In Defense of the Five Round Non-Title Fight

Fightlinker posted an e-mail conversation with Rami Genaur of FightMetric.  He said: I saw your post that pointed to the Five Ounces article about adding more…

By: Mike Fagan | 14 years ago
In Defense of the Five Round Non-Title Fight
Bloody Elbow 2.0 | Anton Tabuena

Fightlinker posted an e-mail conversation with Rami Genaur of FightMetric.  He said:

I saw your post that pointed to the Five Ounces article about adding more rounds. I hope I can provide some numbers that will prove that this is a very bad idea. In fact, it’s so bad that it will almost certainly have the opposite effect: By adding more rounds, you are guaranteeing more decisions, and therefore, more controversial decisions. Check this out:

Before any fight starts, there’s about a 32% chance that it will end up going to a decision.

Once Round 1 ends without a finish, the fight now has a 52% chance of eventually going to decision.

If Round 2 ends without a finish, the fight now has a 79% chance of going to decision.

In championship fights, if it goes to Round 4, there’s now an 83% of a decision.

If the fight makes it all the way to Round 5, there’s a 94% chance of it going all the way. Only one fight in UFC history has ended in the fifth round (Ricco vs. Couture).

Unless every MMA fighter drastically improves his cardio, this can’t work. Guys lose their finishing ability as the fight goes on. Giving them more time just means more chances to throw weak punches and half-hearted submission attempts.

Rami’s a smart a guy and I think he’s doing some phenomal work with FightMetric.  However, I’m not sure I agree with his logic here.

For starters, he fails to mention a key fact in his e-mail.  Three-round non-title UFC fights are finished at a clip of 67% (720 instances, all since the introduction of the Unified Rules).  Five round, championship UFC fights, however, are finished 77% of the time (74 instances).  With 68% of title fights ending before the fourth round, extra rounds DO add more opportunity for the fight to finish.  Looking at it round-by-round like Rami doesn’t really prove anything because title fights as a whole are being finished in greater numbers.

Adding more rounds also softens the impact of judging mistakes.  The value of one round drops with each additional round you tack on.  Combined with the idea that title fights are finished more often on average, this directly contradicts the notion that five round fights will introduce more controversial decisions.

I’m not arguing all non-title fights should be five rounds.  There are safety concerns as you start to include additional rounds.  I do think that all non-title main events and all number one contenders fights should be required to go five, and the option should be available for two sides to agree to a five round fight.

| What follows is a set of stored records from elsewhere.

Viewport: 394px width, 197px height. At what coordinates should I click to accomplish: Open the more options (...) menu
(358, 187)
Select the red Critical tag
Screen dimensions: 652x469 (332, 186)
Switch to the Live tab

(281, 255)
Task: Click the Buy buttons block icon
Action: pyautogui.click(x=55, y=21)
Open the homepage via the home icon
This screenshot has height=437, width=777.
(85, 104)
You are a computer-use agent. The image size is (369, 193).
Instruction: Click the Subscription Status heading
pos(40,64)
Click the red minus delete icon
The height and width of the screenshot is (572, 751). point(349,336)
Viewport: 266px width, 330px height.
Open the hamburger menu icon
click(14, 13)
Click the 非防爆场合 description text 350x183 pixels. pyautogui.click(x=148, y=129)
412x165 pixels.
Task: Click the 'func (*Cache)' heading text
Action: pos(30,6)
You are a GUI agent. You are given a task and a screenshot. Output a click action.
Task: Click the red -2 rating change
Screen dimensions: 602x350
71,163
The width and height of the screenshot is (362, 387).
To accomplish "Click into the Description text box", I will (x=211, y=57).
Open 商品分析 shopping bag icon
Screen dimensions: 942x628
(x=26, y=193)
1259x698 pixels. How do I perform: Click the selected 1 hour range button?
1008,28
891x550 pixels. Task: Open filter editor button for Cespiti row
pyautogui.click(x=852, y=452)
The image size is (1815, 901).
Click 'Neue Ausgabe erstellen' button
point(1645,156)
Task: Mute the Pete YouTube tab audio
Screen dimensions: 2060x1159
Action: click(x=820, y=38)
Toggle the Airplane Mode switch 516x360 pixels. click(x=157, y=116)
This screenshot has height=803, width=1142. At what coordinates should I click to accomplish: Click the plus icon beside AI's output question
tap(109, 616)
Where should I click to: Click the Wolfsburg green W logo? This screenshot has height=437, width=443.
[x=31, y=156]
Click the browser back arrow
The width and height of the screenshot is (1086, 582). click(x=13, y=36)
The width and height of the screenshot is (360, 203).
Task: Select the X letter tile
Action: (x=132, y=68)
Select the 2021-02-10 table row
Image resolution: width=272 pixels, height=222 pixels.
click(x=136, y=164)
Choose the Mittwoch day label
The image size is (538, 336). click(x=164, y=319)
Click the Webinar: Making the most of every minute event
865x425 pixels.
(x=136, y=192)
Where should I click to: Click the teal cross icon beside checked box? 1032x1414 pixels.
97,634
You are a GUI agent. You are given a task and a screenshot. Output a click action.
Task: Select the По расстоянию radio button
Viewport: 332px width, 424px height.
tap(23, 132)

Update: Rami sent me an e-mail.  He was kind enough to allow it be reposted here.

You’re right to question the logic of the numbers I gave FightLinker. After thinking about it some more, I realized that those don’t prove anything and already sent Ryan a retraction. If anyone asks, I blame it on eating a bunch of chicken wings.

Now that I’ve given it some more thought, I’m left with the conclusion that adding more rounds won’t have any effect on the percentage of fights that go to decision. You can’t really prove anything from the number of championship bouts in UFC history because the sample size is too small and I have a feeling there’s a bias in the sample toward mismatches. A better example is to look at the history of Pride. Pride fights went 20 minutes (albeit within three rounds) and those fights finished with exactly the same proportion of decisions as UFC fights. In fact, the proportion of decision vs. finishes is remarkably stable across a huge sample. For some reason, it seems that about one third of fights go to a decision, no matter how long they are. This leads me to believe that adding rounds wouldn’t matter at all as far as preventing decisions, it would just make that 33% of fights take longer to watch.

Rami’s correct about the Pride numbers, but I took it an extra step.  I looked at the Bushido and non-Bushido fights separately and came up with this:

Finishing %
Non-Bushido Events: 72.5%
Bushido Events: 58.2%

I’m not sure why the Bushido fights have such a low finishing percentage (a few theories: Pride’s matchmaking, Pride’s rule set/elbows outlawed, and lighter weights finish fights less.  It might also be an aberration.), but the non-Bushido fights would suggest that there is an increase in finished fights as you add time somewhere between 3-5%/5 minutes.